How to complete this task ▸
Repeat the data below in full. Pictures must not be part of the copy.

Exercise data ▸
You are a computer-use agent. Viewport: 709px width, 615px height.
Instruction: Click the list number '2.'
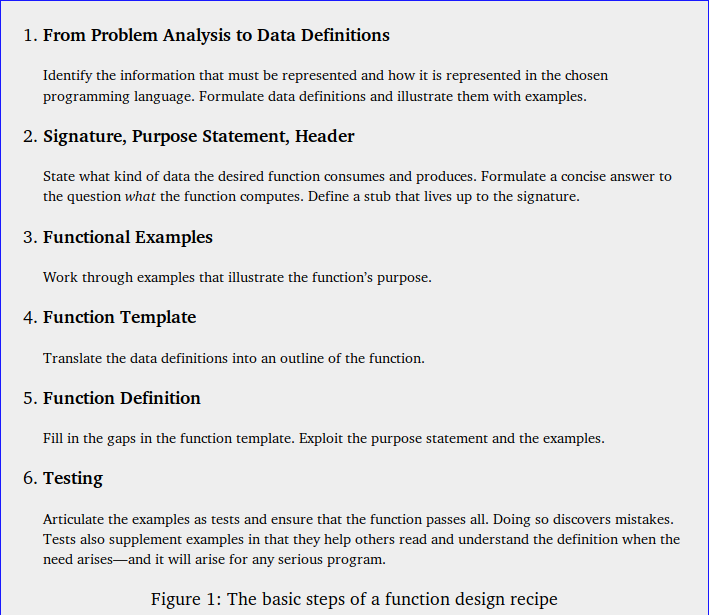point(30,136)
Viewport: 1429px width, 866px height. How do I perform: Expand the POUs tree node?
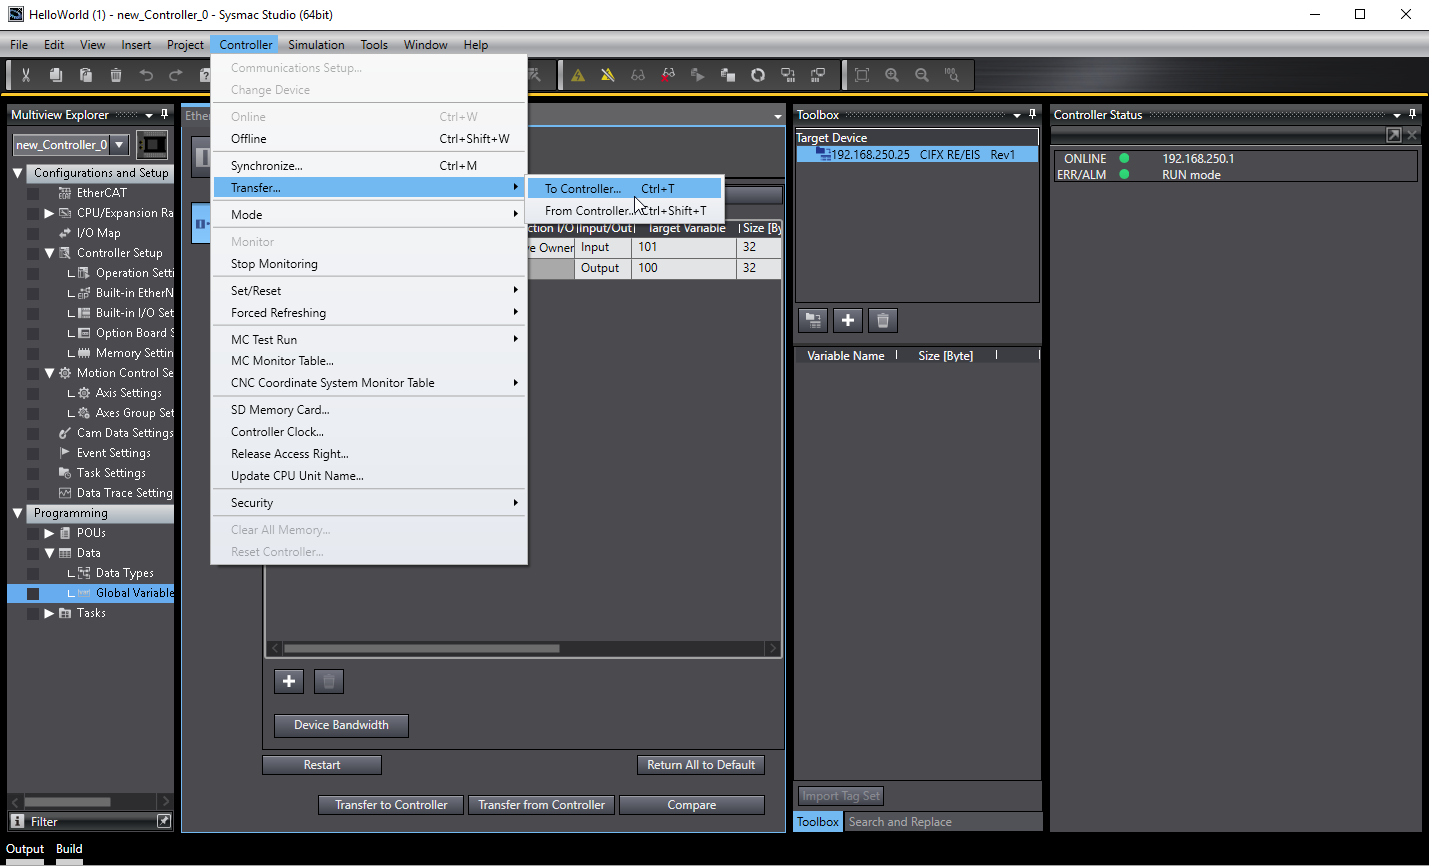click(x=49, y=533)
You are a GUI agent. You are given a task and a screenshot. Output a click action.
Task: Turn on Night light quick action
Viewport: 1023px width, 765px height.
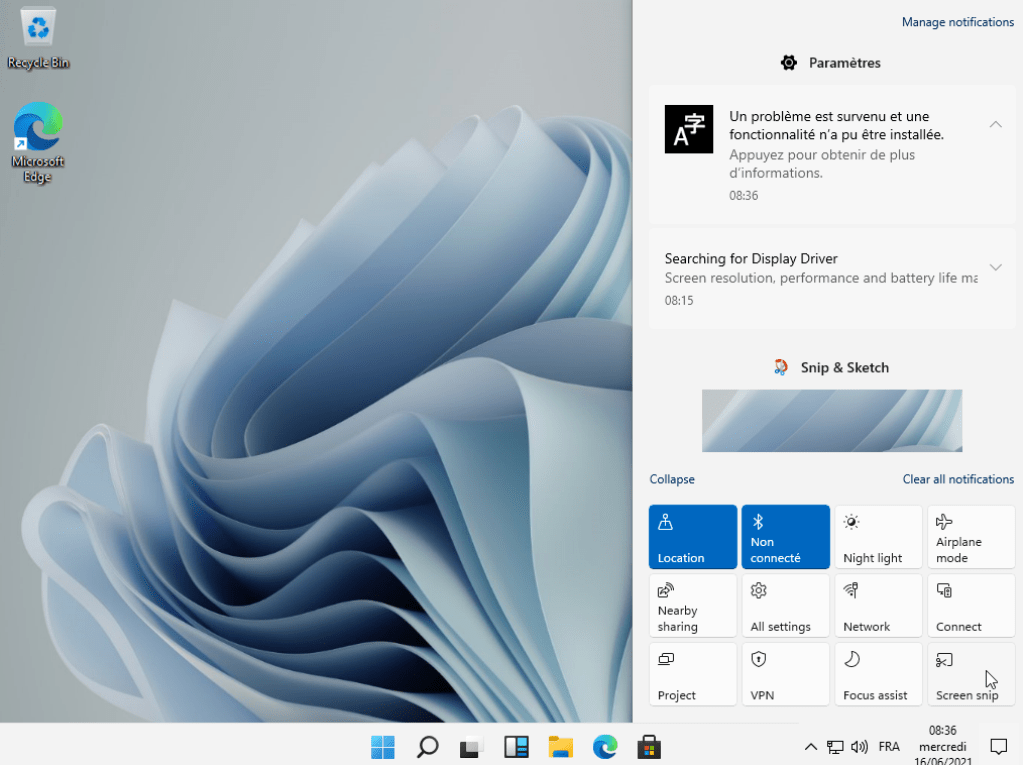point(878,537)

Answer for the task ▸
You are a computer-use agent. Viewport: 709px width, 615px height.
Instruction: Click the list number '2.'
point(30,136)
Viewport: 1429px width, 866px height. How do I perform: Expand the POUs tree node?
click(x=49, y=533)
You are a GUI agent. You are given a task and a screenshot. Output a click action.
Task: Turn on Night light quick action
Viewport: 1023px width, 765px height.
point(878,537)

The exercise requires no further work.